Supplied records section start
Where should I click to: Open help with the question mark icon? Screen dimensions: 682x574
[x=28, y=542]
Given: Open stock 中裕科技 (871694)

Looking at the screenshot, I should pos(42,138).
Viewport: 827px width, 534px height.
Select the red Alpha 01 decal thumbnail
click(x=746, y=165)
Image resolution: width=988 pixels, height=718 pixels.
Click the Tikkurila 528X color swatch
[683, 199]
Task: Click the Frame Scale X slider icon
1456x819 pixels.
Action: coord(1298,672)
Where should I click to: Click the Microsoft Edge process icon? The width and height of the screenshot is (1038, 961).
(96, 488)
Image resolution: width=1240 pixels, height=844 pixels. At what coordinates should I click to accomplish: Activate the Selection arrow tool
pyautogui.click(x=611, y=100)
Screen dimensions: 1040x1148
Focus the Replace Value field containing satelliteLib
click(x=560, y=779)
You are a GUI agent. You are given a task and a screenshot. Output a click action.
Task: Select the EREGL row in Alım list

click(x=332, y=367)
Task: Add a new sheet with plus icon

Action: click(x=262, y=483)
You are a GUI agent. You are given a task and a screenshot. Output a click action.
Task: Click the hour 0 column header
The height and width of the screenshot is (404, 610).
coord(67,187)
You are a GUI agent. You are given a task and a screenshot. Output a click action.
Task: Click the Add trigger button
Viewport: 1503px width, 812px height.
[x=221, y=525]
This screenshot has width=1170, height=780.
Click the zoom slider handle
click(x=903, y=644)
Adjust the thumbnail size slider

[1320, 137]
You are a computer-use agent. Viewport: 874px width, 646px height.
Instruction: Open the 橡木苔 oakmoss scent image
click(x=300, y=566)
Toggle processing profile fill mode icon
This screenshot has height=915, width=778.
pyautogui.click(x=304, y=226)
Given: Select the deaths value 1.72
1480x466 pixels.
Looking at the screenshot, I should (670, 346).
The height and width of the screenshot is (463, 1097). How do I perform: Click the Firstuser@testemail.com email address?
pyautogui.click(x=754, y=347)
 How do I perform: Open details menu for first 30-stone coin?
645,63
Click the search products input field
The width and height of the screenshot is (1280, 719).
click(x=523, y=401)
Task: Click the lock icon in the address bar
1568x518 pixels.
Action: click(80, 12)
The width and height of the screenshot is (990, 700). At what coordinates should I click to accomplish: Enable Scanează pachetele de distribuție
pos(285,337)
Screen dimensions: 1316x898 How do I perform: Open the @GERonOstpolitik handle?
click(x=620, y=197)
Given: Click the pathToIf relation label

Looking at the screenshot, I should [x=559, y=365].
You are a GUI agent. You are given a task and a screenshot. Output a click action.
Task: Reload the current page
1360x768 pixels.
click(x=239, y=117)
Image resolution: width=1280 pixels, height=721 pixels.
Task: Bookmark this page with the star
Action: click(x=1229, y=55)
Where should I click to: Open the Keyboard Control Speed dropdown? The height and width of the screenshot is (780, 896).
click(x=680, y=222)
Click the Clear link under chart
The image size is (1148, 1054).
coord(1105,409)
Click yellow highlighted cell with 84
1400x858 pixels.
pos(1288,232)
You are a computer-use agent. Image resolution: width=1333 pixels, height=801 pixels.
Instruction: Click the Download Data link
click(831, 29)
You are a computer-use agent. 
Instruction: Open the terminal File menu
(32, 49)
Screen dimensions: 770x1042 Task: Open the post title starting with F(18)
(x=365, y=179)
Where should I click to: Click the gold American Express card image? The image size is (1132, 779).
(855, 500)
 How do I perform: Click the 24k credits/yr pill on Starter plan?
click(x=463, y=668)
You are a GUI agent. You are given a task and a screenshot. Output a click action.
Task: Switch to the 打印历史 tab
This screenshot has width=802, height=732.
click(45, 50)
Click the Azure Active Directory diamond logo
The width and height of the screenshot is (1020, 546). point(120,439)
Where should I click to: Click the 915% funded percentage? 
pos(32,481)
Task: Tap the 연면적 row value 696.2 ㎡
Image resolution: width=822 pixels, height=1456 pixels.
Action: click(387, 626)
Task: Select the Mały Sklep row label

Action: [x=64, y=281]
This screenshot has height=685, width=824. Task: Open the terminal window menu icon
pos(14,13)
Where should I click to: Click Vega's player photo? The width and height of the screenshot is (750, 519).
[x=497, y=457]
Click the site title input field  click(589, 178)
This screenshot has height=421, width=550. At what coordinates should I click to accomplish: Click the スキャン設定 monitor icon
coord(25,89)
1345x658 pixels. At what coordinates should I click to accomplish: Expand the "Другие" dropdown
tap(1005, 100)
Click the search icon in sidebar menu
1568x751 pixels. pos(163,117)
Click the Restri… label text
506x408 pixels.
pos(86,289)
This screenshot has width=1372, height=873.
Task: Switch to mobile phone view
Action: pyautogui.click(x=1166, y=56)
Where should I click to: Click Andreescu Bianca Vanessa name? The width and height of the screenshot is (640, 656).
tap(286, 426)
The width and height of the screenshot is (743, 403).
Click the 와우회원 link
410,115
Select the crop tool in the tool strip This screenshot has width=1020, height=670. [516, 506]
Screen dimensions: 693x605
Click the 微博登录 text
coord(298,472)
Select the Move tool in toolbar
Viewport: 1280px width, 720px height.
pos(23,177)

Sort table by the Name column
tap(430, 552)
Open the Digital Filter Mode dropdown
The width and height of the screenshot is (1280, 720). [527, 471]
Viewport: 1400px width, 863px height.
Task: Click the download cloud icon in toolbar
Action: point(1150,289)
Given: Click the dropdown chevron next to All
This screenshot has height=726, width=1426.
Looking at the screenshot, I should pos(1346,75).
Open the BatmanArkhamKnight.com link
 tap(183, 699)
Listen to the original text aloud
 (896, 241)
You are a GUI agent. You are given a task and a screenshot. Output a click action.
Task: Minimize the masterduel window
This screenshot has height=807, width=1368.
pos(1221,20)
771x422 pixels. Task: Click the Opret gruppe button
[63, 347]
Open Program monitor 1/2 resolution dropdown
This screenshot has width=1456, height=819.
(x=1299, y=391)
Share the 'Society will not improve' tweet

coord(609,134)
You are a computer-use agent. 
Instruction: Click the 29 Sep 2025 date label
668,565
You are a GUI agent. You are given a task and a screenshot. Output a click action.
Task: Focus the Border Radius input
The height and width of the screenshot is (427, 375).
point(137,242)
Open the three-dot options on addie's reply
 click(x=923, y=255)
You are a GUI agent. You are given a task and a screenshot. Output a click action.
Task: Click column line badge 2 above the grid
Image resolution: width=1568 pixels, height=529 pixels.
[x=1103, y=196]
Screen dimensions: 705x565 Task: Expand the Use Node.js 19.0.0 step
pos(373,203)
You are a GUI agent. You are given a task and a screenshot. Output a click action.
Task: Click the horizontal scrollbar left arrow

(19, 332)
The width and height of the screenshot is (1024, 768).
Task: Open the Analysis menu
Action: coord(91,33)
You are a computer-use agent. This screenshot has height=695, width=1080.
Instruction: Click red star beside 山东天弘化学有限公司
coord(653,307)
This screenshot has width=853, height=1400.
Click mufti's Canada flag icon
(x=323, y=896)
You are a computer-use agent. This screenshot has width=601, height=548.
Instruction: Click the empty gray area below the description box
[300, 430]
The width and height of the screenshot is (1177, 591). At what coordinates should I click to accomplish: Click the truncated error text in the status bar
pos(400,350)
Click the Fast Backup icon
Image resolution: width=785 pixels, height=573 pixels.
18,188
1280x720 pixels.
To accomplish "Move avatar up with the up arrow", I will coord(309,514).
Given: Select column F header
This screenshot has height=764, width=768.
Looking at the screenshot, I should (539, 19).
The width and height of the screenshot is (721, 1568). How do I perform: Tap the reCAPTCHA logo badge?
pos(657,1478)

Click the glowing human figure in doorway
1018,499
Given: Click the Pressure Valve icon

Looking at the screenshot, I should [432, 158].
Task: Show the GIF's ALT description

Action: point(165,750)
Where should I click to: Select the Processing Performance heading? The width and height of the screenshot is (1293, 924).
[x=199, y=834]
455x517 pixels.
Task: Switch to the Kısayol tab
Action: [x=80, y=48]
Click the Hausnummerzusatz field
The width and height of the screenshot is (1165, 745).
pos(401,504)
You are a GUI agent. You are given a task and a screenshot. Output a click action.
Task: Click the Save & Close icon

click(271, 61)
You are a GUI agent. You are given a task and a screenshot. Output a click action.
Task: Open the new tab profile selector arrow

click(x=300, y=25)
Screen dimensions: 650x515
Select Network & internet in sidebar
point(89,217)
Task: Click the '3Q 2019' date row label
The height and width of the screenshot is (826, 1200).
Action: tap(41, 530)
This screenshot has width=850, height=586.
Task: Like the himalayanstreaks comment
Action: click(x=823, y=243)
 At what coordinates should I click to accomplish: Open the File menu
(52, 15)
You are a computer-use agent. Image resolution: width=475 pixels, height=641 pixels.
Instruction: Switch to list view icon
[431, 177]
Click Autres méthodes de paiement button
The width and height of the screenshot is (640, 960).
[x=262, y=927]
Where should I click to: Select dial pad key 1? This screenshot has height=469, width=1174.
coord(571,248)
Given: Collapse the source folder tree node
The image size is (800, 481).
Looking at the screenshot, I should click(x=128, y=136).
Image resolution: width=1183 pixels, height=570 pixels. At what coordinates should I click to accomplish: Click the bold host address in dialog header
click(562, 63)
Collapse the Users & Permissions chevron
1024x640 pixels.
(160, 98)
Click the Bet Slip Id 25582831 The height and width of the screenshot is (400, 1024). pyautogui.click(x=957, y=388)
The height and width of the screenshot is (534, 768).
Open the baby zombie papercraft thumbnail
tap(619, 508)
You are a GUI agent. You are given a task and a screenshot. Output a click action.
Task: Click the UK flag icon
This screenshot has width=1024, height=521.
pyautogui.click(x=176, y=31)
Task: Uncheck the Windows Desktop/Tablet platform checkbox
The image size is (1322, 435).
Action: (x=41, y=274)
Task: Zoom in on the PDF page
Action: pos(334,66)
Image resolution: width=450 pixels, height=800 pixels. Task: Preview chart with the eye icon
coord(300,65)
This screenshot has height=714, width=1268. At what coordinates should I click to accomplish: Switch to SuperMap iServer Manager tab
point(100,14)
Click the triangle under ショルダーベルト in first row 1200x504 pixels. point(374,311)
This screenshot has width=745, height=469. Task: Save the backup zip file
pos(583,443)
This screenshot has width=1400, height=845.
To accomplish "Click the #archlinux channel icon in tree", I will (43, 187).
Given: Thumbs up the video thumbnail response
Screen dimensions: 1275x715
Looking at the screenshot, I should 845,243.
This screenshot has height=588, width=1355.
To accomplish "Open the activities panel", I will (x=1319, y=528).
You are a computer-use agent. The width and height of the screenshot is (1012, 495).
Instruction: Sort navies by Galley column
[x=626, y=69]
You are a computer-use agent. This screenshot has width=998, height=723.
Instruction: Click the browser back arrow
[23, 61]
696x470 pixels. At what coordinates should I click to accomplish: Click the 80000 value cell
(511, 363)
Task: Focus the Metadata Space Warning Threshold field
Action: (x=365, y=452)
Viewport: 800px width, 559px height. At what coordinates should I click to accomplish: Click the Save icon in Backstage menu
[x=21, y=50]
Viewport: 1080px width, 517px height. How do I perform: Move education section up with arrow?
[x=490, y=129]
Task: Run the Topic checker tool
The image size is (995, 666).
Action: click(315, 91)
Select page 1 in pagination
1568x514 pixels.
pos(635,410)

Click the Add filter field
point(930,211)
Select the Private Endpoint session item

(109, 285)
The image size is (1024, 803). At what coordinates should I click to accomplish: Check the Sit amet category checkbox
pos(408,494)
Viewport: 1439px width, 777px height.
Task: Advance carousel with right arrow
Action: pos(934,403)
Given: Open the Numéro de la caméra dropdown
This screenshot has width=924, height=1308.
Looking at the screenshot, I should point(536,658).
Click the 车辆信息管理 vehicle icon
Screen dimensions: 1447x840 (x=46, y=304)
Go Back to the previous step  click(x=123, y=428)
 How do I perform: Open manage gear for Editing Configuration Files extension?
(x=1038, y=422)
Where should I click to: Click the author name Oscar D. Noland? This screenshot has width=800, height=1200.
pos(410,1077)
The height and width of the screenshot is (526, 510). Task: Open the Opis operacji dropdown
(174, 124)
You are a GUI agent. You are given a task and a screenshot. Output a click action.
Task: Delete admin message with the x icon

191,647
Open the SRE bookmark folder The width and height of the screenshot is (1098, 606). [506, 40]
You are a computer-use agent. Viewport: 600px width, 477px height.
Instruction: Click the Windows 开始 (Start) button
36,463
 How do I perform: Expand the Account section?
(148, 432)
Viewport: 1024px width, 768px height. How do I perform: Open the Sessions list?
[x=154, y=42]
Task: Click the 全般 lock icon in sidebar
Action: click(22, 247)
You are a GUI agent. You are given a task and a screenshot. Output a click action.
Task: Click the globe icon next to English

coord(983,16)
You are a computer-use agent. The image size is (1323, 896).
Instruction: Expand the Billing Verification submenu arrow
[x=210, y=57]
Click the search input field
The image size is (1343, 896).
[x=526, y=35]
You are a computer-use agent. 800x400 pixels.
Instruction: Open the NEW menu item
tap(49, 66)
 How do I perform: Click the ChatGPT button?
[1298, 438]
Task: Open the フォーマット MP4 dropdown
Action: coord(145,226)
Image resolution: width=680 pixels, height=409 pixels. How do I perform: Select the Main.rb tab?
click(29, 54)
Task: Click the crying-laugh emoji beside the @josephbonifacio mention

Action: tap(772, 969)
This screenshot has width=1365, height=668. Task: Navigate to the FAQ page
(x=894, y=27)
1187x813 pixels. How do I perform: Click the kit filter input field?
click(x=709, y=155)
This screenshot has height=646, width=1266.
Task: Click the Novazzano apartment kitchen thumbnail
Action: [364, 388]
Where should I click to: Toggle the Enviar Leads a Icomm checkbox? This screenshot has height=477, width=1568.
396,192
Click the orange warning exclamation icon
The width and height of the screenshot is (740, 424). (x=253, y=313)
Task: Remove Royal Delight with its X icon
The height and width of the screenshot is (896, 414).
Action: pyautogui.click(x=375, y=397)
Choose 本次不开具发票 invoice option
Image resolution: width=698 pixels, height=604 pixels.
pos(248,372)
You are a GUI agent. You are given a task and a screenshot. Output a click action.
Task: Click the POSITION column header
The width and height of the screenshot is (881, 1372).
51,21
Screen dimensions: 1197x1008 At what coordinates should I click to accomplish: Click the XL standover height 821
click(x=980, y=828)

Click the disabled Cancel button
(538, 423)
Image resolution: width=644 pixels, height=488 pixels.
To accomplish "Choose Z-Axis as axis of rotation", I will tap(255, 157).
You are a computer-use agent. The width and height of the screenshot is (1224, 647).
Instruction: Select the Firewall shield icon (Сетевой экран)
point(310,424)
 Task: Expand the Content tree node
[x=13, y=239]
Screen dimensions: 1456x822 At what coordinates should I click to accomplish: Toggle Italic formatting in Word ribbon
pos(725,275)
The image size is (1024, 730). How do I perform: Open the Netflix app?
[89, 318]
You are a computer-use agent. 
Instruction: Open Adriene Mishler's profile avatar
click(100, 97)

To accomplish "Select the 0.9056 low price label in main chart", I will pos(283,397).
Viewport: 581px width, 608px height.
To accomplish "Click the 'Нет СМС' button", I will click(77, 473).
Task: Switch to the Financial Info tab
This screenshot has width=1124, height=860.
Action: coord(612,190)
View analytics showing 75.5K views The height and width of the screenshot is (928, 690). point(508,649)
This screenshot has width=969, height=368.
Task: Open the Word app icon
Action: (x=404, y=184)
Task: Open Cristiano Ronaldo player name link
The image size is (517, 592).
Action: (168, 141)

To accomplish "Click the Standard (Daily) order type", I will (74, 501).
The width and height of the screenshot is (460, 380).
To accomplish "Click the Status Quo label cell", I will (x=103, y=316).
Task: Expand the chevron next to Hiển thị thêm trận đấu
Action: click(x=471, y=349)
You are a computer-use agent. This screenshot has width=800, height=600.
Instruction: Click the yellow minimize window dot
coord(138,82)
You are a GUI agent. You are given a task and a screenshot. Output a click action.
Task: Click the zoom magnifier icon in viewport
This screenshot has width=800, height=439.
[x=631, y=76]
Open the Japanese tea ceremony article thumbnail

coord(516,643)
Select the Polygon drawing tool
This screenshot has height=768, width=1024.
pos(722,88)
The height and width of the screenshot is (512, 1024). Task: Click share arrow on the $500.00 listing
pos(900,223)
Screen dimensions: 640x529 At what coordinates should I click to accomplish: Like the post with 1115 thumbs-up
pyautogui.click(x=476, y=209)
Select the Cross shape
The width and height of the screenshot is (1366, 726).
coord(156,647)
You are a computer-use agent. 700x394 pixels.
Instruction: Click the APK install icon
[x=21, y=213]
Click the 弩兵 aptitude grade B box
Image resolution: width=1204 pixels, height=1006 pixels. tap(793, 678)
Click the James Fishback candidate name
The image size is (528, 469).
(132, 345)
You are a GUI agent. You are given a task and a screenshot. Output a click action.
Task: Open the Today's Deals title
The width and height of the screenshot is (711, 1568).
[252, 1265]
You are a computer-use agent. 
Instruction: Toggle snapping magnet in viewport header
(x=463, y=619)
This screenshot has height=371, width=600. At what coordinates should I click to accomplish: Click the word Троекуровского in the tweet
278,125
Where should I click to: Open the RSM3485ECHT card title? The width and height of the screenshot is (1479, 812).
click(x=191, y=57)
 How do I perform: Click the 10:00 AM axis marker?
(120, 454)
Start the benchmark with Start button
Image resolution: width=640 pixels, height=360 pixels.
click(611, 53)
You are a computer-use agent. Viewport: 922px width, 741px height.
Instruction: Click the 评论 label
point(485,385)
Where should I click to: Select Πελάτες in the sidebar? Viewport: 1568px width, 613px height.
Supplied records section end
§ **Exercise details**
Copy out, from the records above, every line that holds the string "under".

§ **Result of this task**
Click the Clear link under chart
Click the triangle under ショルダーベルト in first row 1200x504 pixels. point(374,311)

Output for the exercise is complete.